▸ TASK REQUIREMENTS: Extract the rows from the line with "Deborah [430, 228]" to the line with "Much (514, 825)", inclusive, and reproduce them verbatim.

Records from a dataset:
════════════════

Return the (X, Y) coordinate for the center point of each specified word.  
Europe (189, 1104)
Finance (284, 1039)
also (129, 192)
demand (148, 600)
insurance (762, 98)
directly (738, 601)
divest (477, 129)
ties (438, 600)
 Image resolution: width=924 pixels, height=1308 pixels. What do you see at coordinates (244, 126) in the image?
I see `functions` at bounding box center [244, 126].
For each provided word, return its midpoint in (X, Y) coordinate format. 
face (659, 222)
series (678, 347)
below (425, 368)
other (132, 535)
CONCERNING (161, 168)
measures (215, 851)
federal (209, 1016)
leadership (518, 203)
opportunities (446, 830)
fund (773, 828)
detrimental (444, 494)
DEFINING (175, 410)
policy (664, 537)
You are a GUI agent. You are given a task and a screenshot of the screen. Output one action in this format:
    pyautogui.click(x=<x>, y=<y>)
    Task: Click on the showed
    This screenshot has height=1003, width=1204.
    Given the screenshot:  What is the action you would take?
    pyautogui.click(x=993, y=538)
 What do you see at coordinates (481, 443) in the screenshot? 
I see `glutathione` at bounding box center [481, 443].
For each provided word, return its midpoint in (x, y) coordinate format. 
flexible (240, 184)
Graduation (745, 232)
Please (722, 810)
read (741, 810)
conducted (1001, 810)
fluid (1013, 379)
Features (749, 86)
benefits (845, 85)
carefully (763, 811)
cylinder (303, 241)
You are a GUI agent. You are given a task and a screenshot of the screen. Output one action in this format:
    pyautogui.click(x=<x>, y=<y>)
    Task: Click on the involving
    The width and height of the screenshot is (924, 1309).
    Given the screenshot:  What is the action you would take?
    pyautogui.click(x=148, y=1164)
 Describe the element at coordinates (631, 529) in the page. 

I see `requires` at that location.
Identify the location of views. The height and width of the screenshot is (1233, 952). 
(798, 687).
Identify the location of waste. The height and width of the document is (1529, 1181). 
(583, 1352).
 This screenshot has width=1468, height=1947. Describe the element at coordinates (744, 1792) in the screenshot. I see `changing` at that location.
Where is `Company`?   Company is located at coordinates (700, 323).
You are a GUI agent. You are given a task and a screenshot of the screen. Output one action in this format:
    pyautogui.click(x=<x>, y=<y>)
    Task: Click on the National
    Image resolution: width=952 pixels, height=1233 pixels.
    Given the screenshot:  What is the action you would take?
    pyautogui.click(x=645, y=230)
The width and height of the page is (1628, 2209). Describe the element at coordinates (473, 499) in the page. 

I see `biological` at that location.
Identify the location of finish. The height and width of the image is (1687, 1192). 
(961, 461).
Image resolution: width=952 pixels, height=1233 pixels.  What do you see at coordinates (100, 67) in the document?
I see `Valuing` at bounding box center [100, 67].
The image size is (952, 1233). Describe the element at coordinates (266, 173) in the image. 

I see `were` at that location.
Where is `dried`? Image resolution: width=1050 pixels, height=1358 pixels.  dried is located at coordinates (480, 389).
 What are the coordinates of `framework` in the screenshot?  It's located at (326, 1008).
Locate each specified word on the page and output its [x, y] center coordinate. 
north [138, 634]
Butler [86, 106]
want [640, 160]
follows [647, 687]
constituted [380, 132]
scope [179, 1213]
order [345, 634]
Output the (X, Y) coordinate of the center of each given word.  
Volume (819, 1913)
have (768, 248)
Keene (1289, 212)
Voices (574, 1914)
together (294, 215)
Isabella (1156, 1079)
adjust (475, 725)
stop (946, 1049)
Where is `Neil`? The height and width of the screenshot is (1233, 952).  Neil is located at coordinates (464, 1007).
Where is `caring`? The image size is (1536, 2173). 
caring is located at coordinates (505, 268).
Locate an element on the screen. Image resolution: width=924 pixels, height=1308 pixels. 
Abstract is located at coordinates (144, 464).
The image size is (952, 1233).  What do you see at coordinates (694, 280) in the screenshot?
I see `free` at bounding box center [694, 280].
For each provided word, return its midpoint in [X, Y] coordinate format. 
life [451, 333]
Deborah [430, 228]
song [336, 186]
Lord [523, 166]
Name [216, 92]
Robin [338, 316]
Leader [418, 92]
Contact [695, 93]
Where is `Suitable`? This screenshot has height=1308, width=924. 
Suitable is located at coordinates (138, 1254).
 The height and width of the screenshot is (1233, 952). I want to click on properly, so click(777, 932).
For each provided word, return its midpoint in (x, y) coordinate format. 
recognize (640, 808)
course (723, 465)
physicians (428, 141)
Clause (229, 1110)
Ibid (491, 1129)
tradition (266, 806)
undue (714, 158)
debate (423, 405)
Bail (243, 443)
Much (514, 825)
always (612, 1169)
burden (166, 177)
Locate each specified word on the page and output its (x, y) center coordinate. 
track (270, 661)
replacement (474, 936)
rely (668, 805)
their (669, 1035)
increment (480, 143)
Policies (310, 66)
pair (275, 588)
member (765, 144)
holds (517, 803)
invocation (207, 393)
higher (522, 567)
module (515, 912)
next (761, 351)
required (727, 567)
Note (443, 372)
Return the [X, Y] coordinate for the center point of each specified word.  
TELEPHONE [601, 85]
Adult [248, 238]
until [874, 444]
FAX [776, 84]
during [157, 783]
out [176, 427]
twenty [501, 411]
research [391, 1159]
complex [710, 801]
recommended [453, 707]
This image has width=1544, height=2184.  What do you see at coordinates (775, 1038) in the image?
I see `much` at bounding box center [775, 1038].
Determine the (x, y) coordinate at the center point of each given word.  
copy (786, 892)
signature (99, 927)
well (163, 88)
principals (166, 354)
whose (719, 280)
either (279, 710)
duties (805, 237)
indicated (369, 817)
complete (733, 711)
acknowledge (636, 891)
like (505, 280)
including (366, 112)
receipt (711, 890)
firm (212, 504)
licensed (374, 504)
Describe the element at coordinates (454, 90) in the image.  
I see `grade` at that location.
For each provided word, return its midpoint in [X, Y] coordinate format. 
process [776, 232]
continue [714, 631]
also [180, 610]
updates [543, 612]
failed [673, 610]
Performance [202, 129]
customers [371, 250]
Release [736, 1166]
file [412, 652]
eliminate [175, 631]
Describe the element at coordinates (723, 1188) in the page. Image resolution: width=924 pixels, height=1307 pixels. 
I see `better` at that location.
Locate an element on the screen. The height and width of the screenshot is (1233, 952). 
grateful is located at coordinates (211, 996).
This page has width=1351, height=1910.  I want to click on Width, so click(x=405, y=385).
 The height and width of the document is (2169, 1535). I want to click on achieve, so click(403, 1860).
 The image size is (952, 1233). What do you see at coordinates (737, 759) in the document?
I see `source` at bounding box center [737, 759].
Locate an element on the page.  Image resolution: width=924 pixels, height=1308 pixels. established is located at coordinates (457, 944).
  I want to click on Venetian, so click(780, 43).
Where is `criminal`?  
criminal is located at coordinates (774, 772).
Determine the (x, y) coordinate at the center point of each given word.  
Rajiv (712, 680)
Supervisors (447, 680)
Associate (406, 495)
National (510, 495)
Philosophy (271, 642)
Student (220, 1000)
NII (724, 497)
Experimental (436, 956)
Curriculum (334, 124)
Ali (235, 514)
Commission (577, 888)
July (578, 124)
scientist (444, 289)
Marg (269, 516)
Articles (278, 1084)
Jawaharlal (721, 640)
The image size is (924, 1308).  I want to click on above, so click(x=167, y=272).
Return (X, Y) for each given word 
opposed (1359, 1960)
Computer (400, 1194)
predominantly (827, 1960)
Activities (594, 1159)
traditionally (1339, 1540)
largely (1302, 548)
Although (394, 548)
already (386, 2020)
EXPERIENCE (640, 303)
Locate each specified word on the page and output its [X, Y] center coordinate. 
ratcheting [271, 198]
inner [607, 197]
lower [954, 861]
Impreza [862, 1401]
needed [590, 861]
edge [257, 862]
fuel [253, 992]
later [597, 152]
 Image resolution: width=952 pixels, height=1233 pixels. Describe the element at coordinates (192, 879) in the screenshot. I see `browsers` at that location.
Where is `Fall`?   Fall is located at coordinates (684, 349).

════════════════

▸ FINISHED EXERCISE:
Deborah [430, 228]
song [336, 186]
Lord [523, 166]
Name [216, 92]
Robin [338, 316]
Leader [418, 92]
Contact [695, 93]
Where is `Suitable`? This screenshot has height=1308, width=924. 
Suitable is located at coordinates (138, 1254).
 The height and width of the screenshot is (1233, 952). I want to click on properly, so click(777, 932).
For each provided word, return its midpoint in (x, y) coordinate format. 
recognize (640, 808)
course (723, 465)
physicians (428, 141)
Clause (229, 1110)
Ibid (491, 1129)
tradition (266, 806)
undue (714, 158)
debate (423, 405)
Bail (243, 443)
Much (514, 825)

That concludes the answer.